When I tried to use one threadpool and put all work in that I overlooked, that some work was created inside some threads. And when they decided to wait for the results, the threads itself would wait. And nothing happened anymore. With a threadpool for each layer that problem was solved. But not as nice as I would like it to be. 
E.g.
  • using multiple threadpools
  • having to define pool sizes
  • having a maximum number of threads
  • GIL
Stackless, greenlet, "Microthreads" - should work in this situation much better, I heard/read. Gevent seemed to be the one.

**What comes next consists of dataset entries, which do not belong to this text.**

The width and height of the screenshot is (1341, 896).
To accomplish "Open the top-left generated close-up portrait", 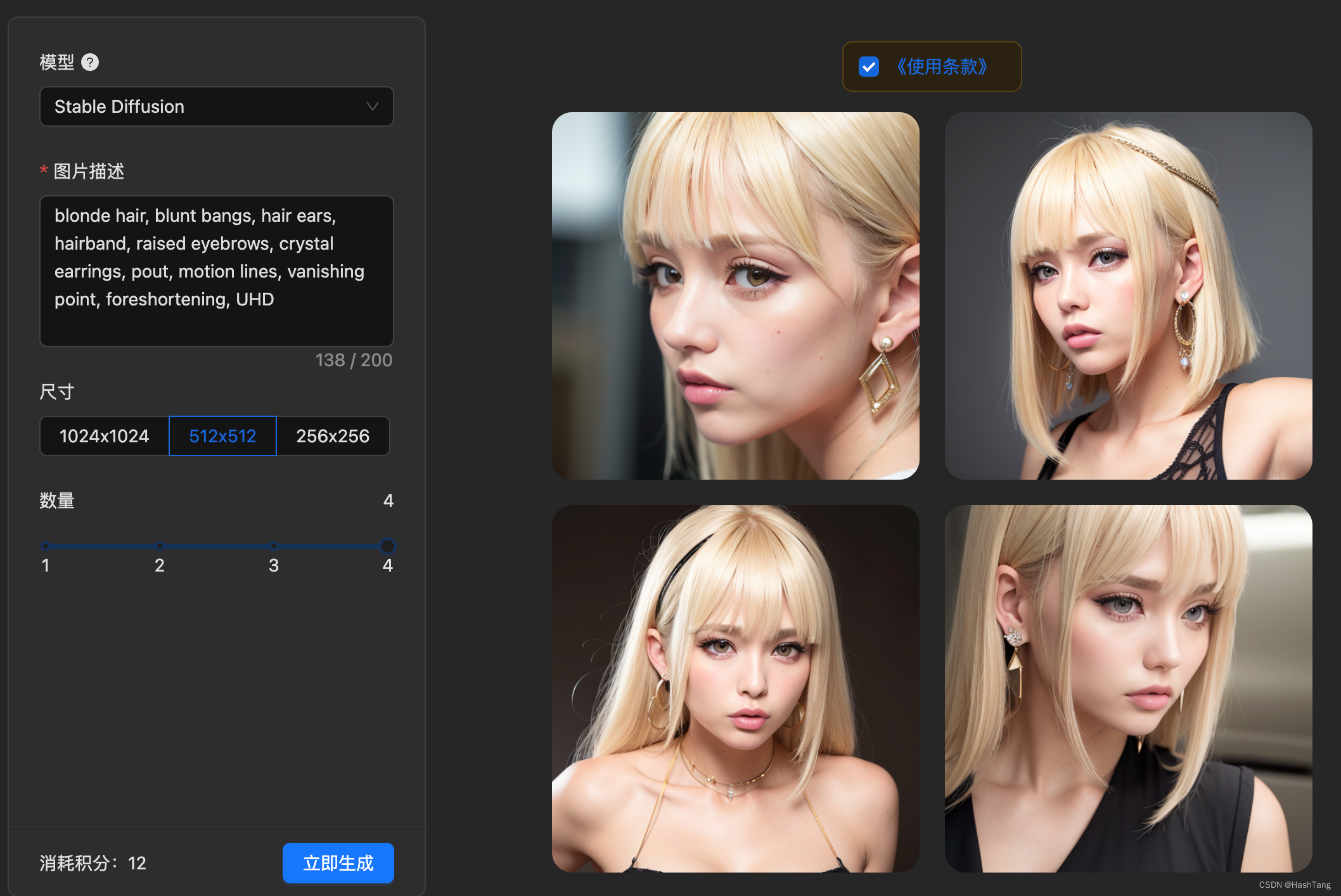I will tap(736, 296).
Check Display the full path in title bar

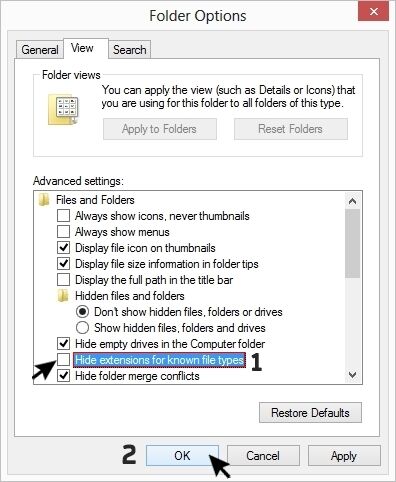click(63, 280)
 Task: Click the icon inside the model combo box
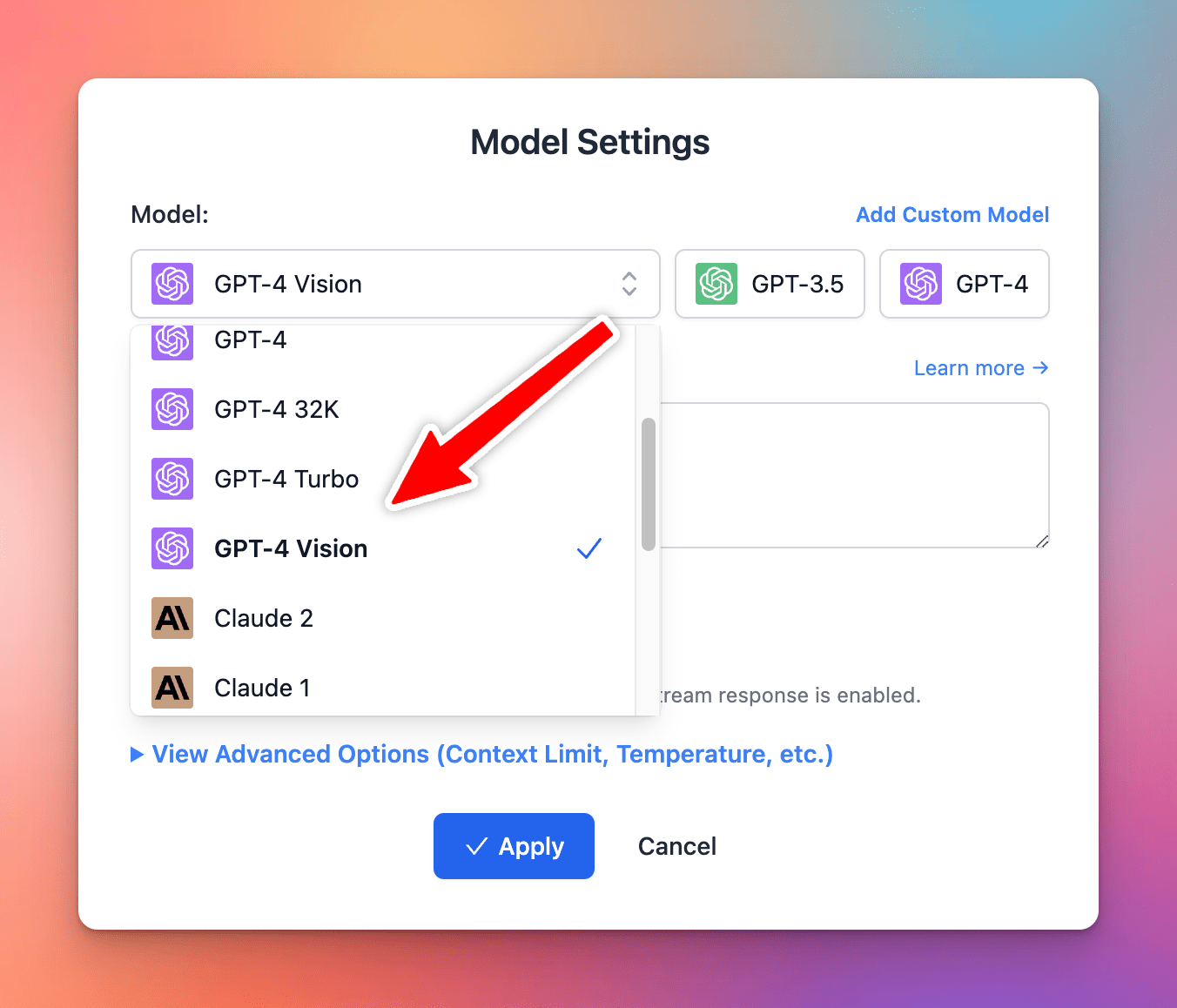[172, 284]
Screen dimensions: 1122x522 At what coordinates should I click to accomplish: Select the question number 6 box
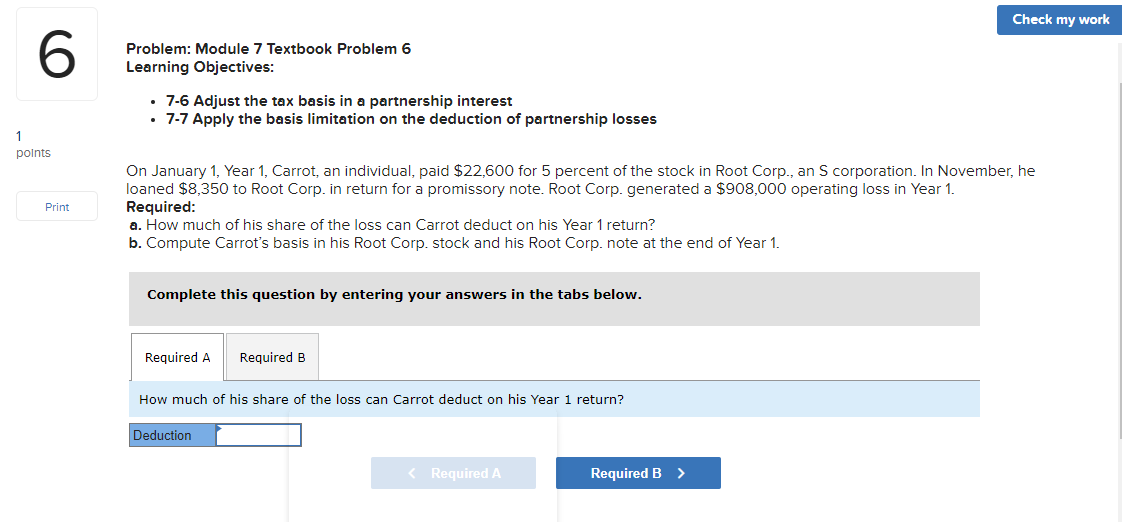(x=57, y=54)
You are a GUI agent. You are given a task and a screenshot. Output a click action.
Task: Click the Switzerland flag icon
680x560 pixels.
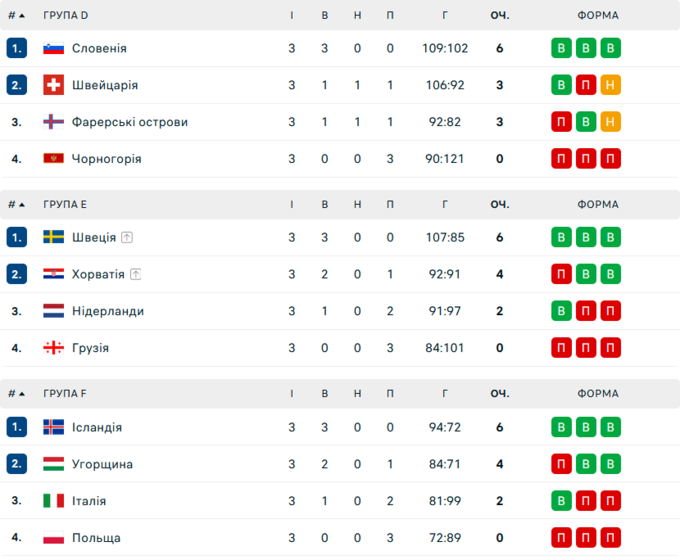coord(54,85)
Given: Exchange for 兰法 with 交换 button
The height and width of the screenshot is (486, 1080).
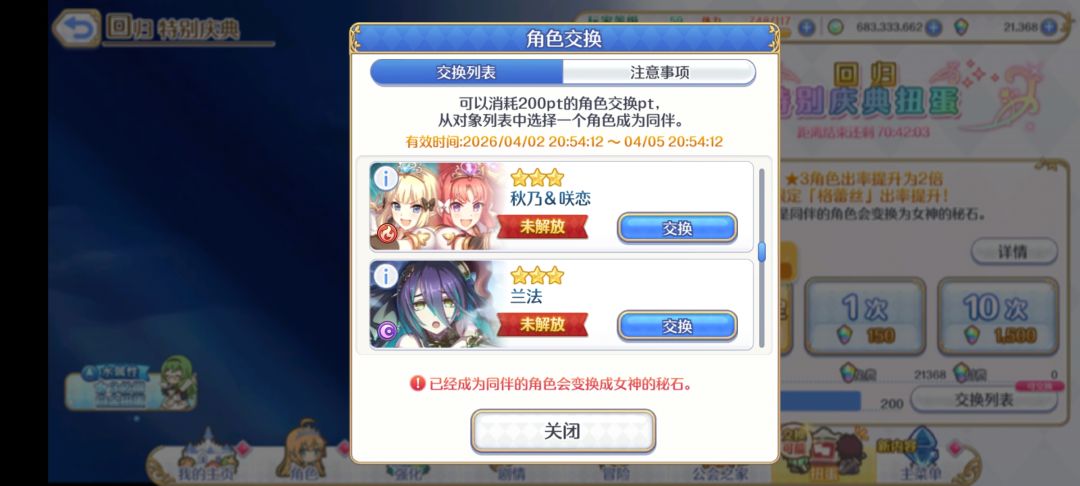Looking at the screenshot, I should [677, 326].
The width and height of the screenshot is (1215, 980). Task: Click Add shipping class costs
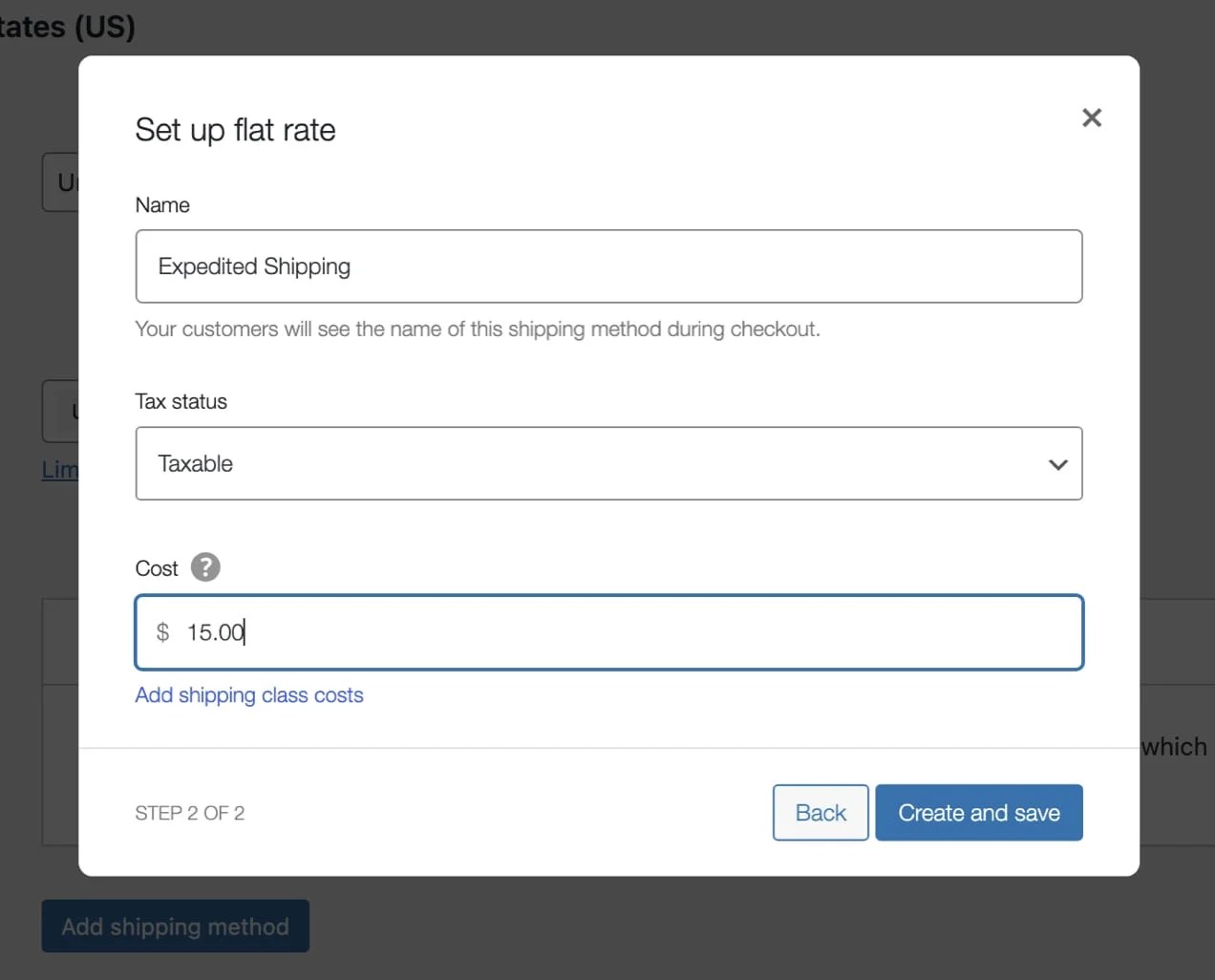(x=249, y=695)
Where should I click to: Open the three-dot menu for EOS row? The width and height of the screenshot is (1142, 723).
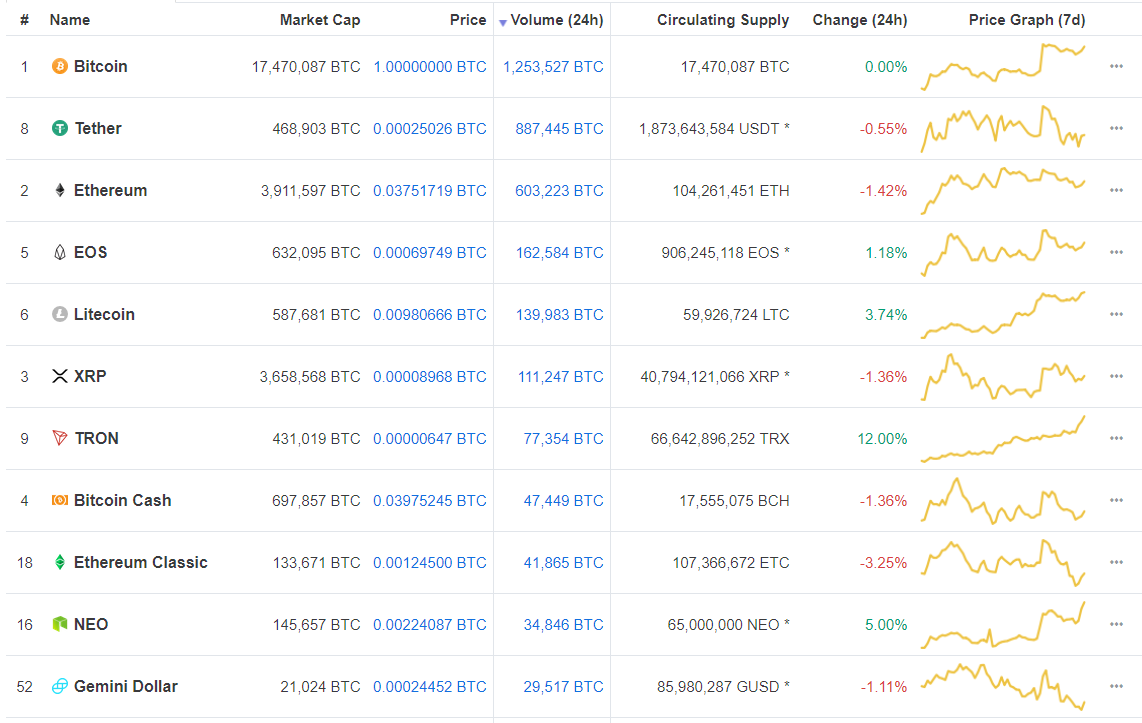pyautogui.click(x=1116, y=253)
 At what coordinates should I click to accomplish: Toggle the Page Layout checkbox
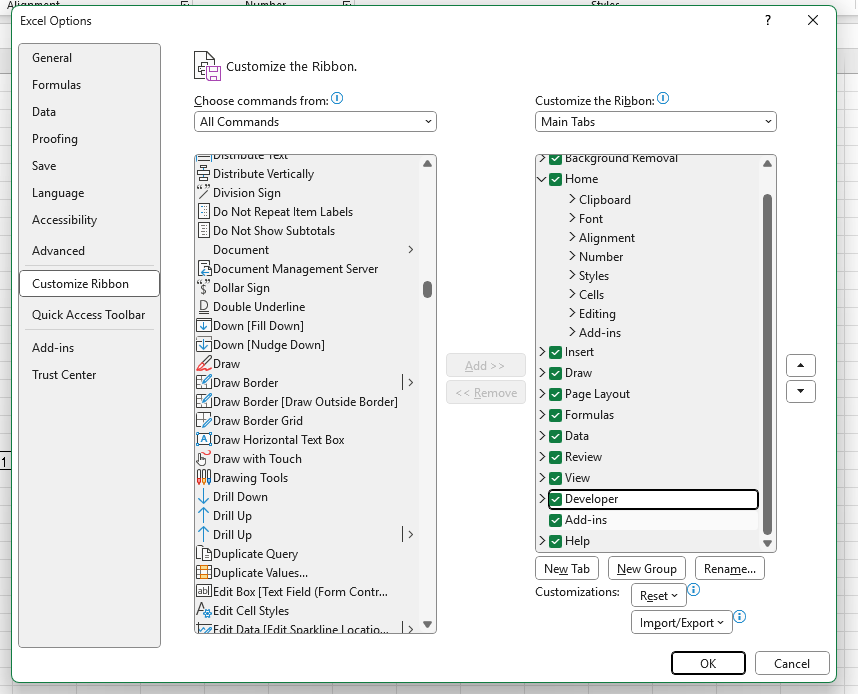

Installing it via pip was easy. 
Using it, too:
import gevent
import gevent.monkey

gevent.monkey.patch_all()

jobs = [gevent.spawn(f) for f in funcs]
gevent.wait(jobs)
# threads = [threadpool.workon(f) for f in funcs]
# [thread.wait() for thread in threads]
Easy.
Right?

It's not a solution if you need real threads and the horsepower of all cores, but nice and easy if you don't want to wait one each IO-bound operation.